News / Toronto

City on hook for $1.6 billion to fix crumbling public housing

A revised repairs plan and latest Toronto Community Housing budget, approved Thursday, means city council is now solely responsible for $160 million annually for the next 10 years to close the budget gap.

Mayor John Tory addresses the media about the city's capital plan to make repairs to Toronto Community Housing Corporation buildings in March 2015.

DOMINIK KUREK / Torstar News Service Order this photo

Mayor John Tory addresses the media about the city's capital plan to make repairs to Toronto Community Housing Corporation buildings in March 2015.

The city is being put on the hook to close the budget gap for repairs to crumbling public housing — a bill totalling $1.6 billion.

The bulk of the remaining repairs backlog, long known and left unaddressed, is now to be the direct responsibility of the city, outlined in a 2018 budget tabled by Toronto Community Housing at the board Thursday.

The new plan, approved Thursday, means city council is now solely responsible for $160 million annually for the next 10 years. An additional $810 million is required to fund a total $2.4 billion over the next 10 years — what is expected from other levels of government.

It is a plan that both acknowledges the lack of investment from other governments to date and one that would ensure no more public housing units close.

“At the end of the day all levels of government have a responsibility to invest in Toronto Community Housing, but our TCH budget calls on the city to be our line of last defence always,” said Councillor Joe Cressy, a member of the TCH board, after the vote.

He said it’s significant that the city will now have a dedicated capital budget line item for Toronto Community Housing. On meeting that need to prevent more units being boarded up, Cressy said: “I’m optimistic the political will is there.”

The revised plans follow a council direction moved by Cressy and passed in July that Toronto Community Housing “ensure that no additional housing units are permanently closed in 2018 and 2019.”

The original 10-year capital repairs plan requested the city, province and federal governments split a $2.6 billion bill three ways.

Though the city, largely through mortgage and other refinancing, has contributed nearly $1 billion, the other governments have never committed to that plan.
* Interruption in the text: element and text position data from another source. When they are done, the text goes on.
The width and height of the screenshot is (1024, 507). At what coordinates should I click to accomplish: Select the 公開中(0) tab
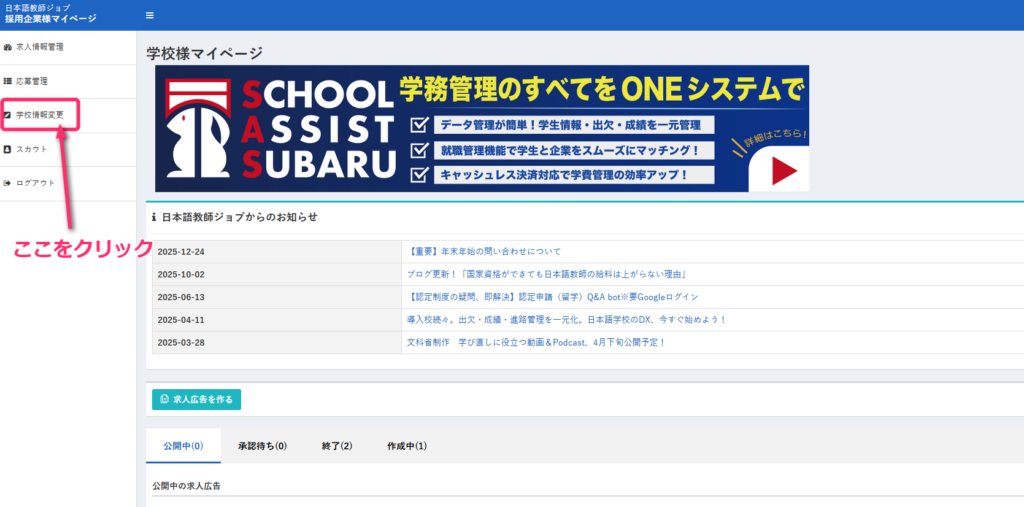(183, 446)
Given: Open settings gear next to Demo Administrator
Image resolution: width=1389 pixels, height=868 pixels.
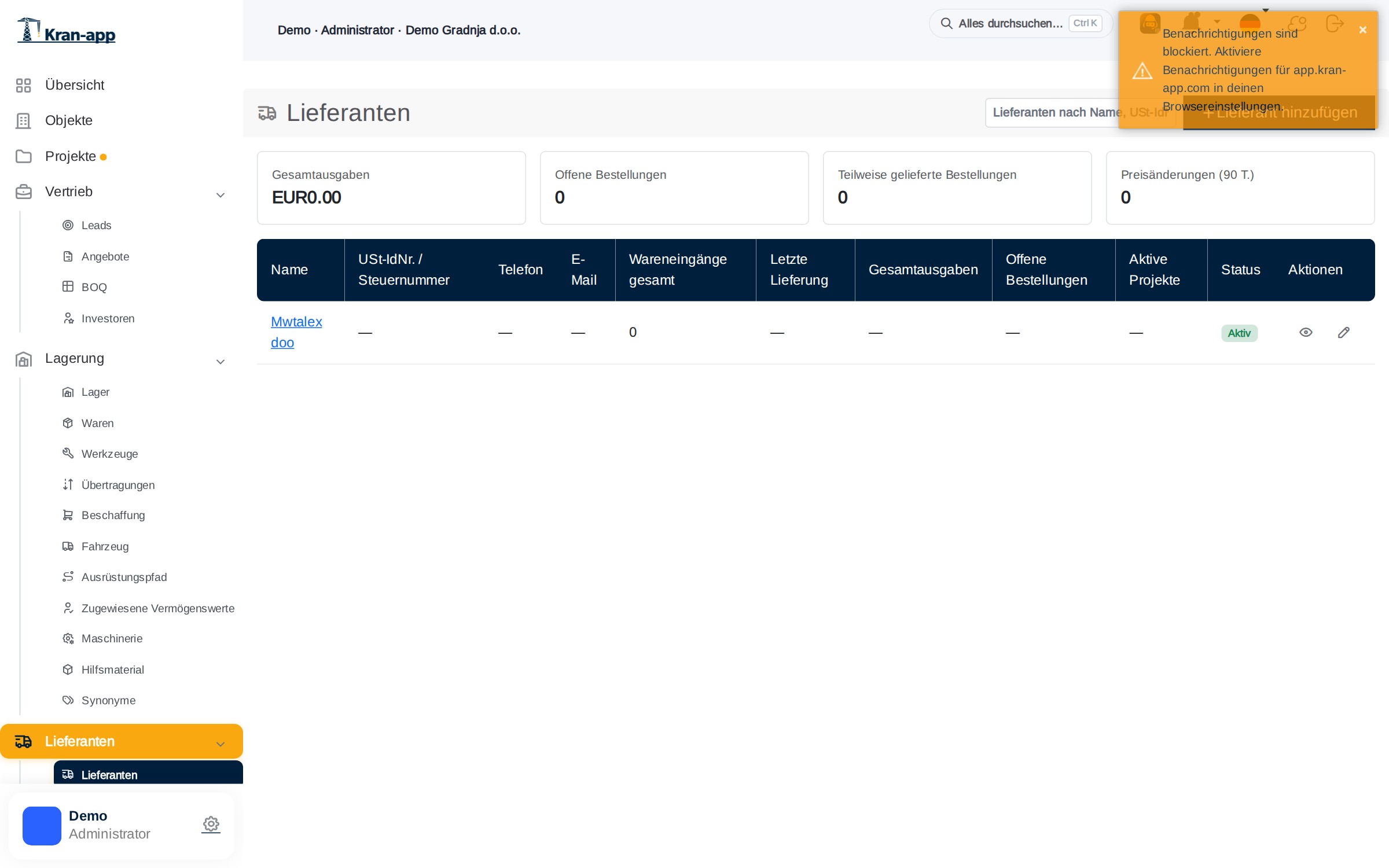Looking at the screenshot, I should coord(211,824).
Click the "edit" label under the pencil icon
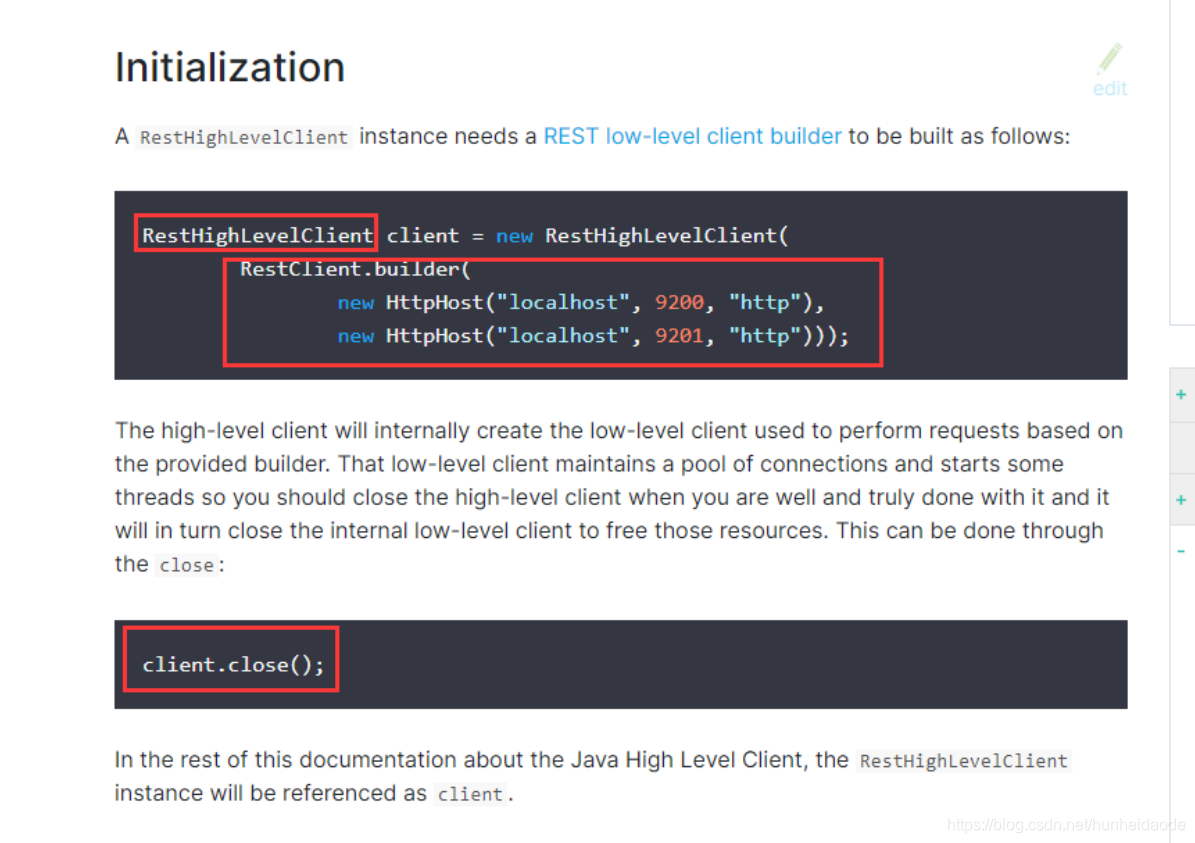This screenshot has width=1195, height=843. pyautogui.click(x=1109, y=88)
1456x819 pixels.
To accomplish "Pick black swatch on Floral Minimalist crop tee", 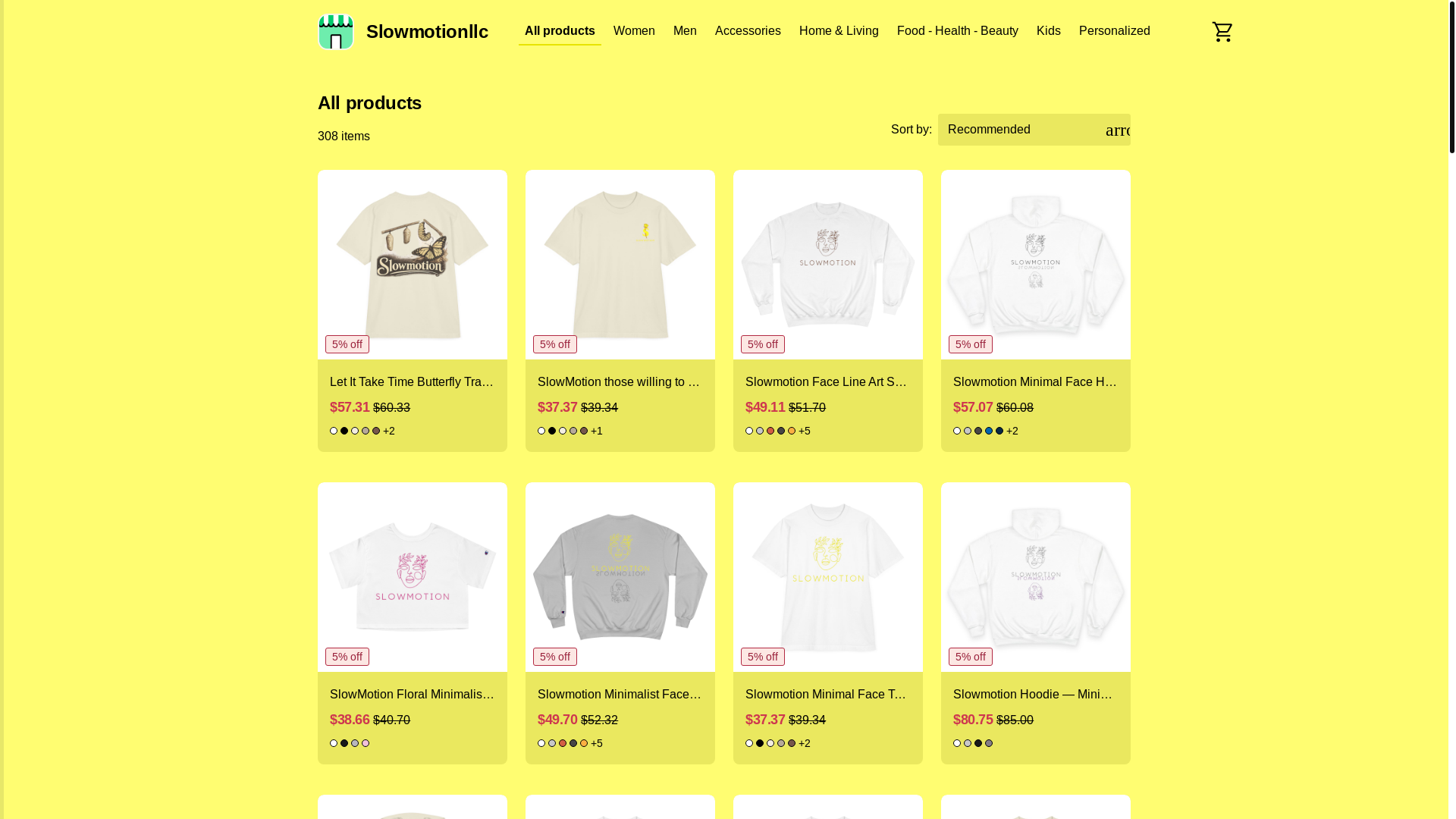I will click(344, 743).
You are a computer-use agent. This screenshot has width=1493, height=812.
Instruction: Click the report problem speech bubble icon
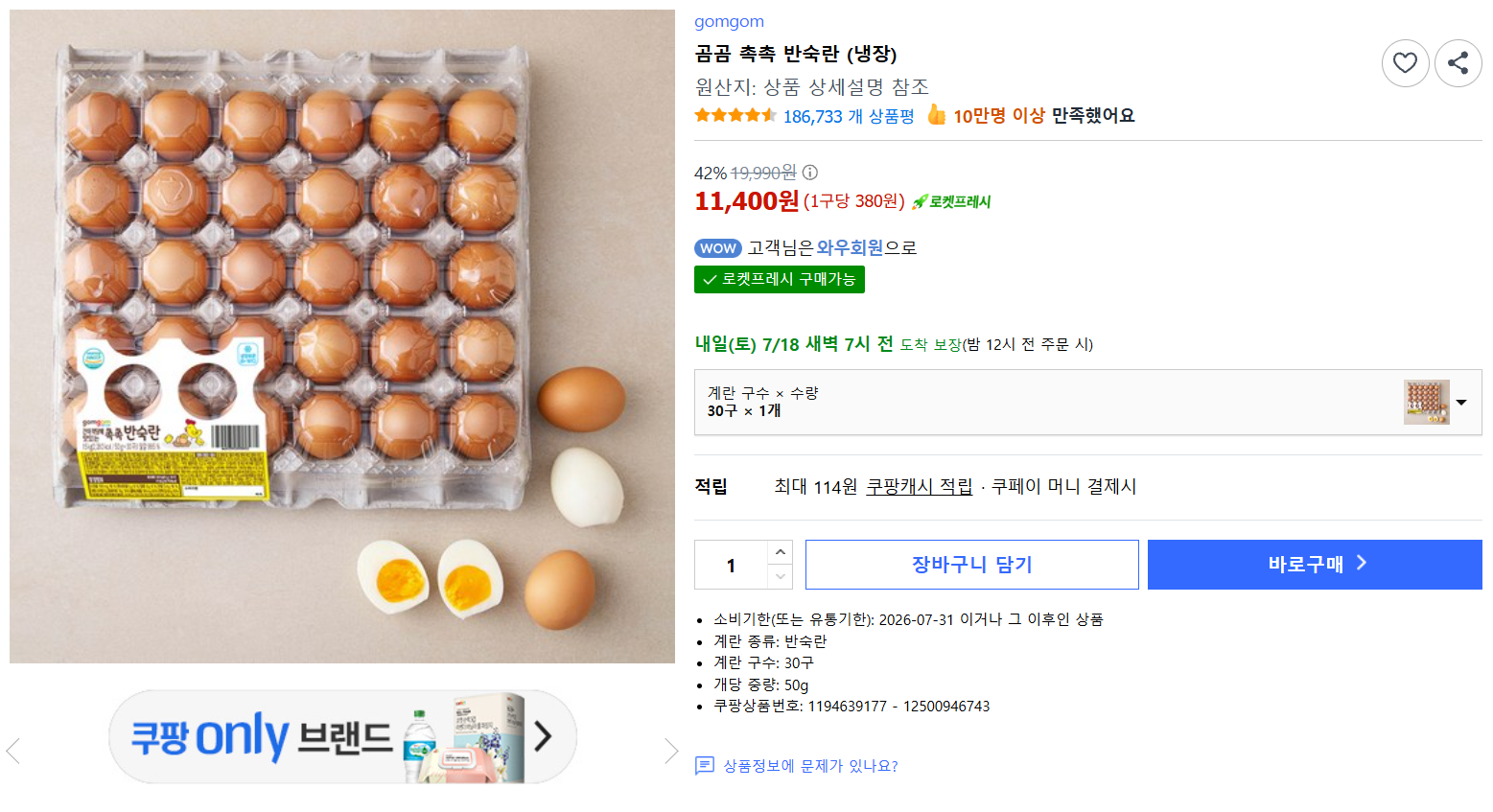click(705, 765)
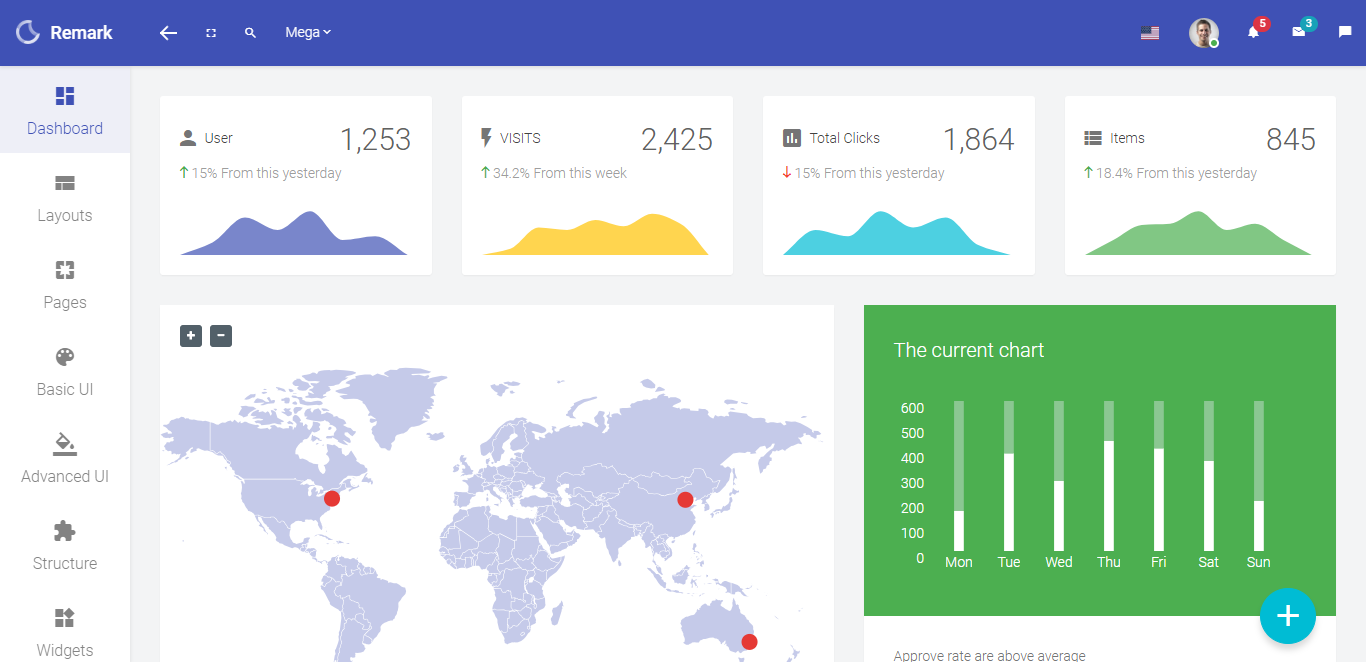Select Dashboard in the sidebar

65,110
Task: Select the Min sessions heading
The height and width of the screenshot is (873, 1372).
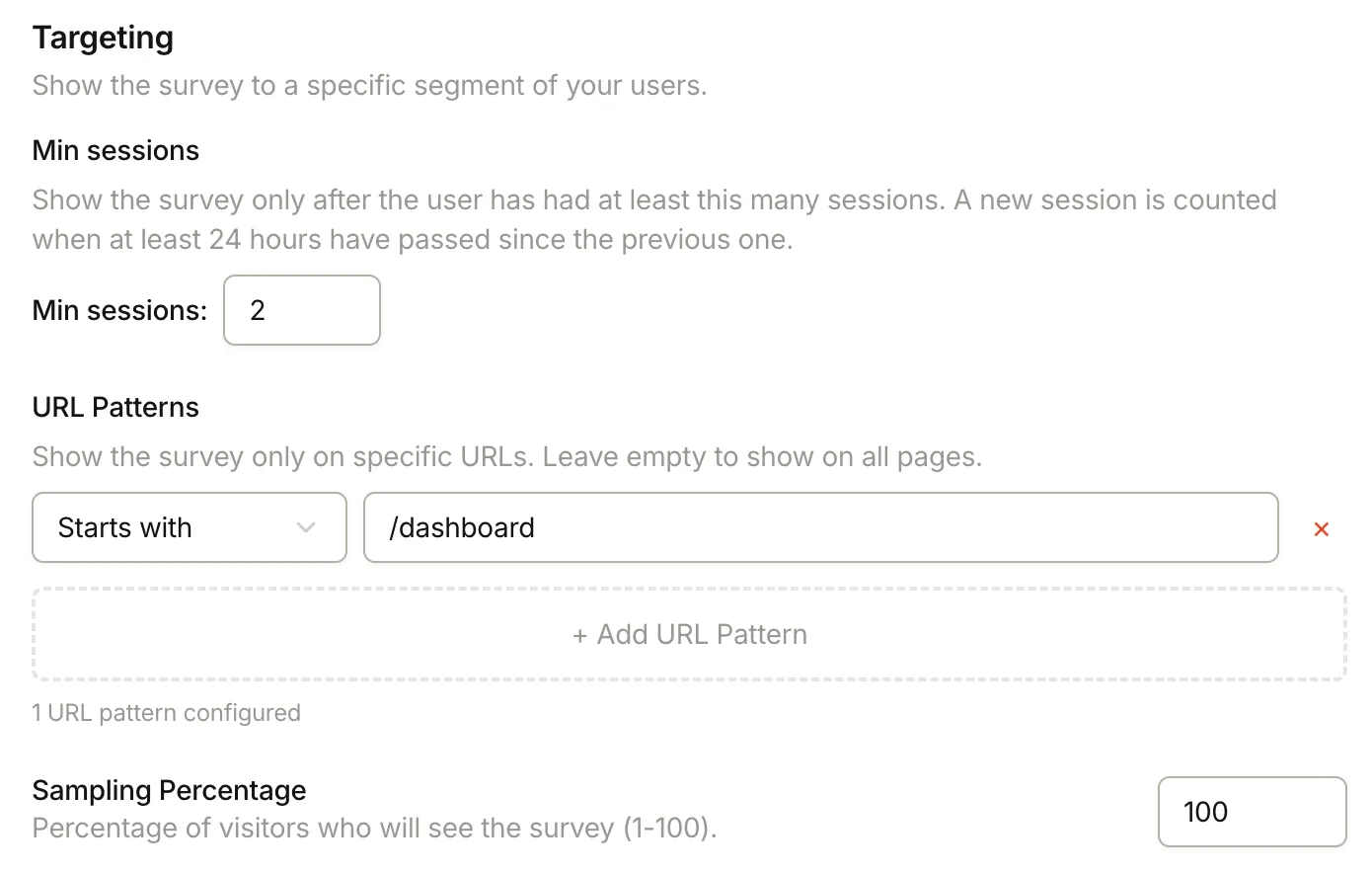Action: [115, 149]
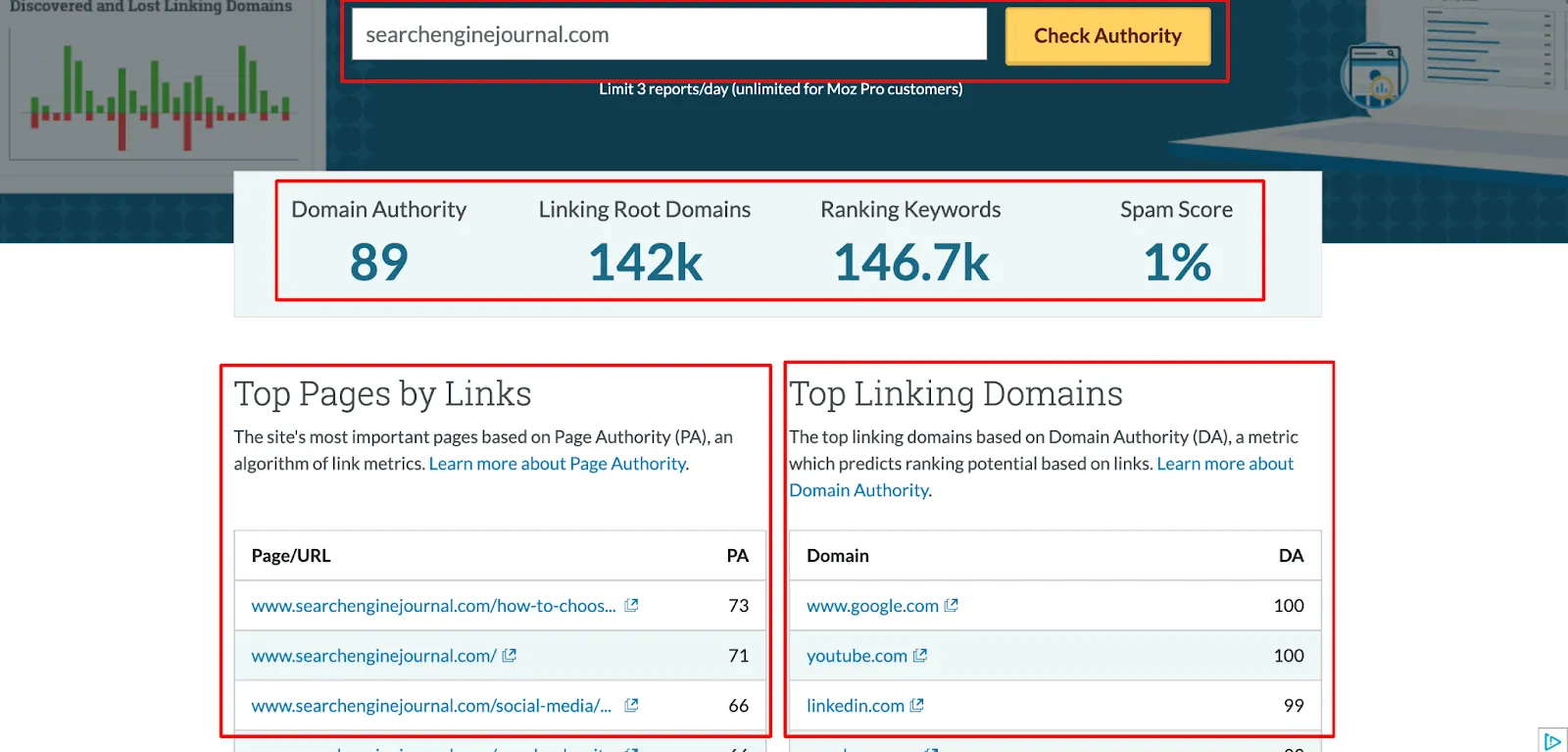Click external link icon beside how-to-choos... URL

pos(631,606)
There remain few additional opportunities to refinance mortgages, the TCH board heard Thursday.

Sheila Penny, vice-president of facilities management, confirmed Thursday that a re-forecasted plan would ensure no more units are shuttered.

Toronto Community Housing was on track to close 400 units next year on top of 600 to be closed this year.

Today, in communities like Firgrove in North York, there are residents packing their belongings into boxes as more than 100 families are displaced from their townhomes because they are beyond repair and soon to be inhabitable.

The repairs required are not superficial. They include roof replacement, new furnaces, elevators and plumbing problems.

TCH data provided to the Star earlier this year showed more than 30 social housing properties are already in serious disrepair and 222 of 364 developments are ranked in “poor” condition.

The new plan would see $300 million in repairs spending next year and in 2019, with spending ramping up to $350 million through 2026.

City council could fulfil a request to pay the $1.6 billion through other governments, if they agreed to pay.

The federal government announced $11 billion for affordable housing over 11 years, including social housing, but it is not yet known how much might be available for TCH and when.

The province has not responded to repeated pleas to contribute a one-third share and has not outlined social housing spending beyond $343 million promised over three years for energy retrofits.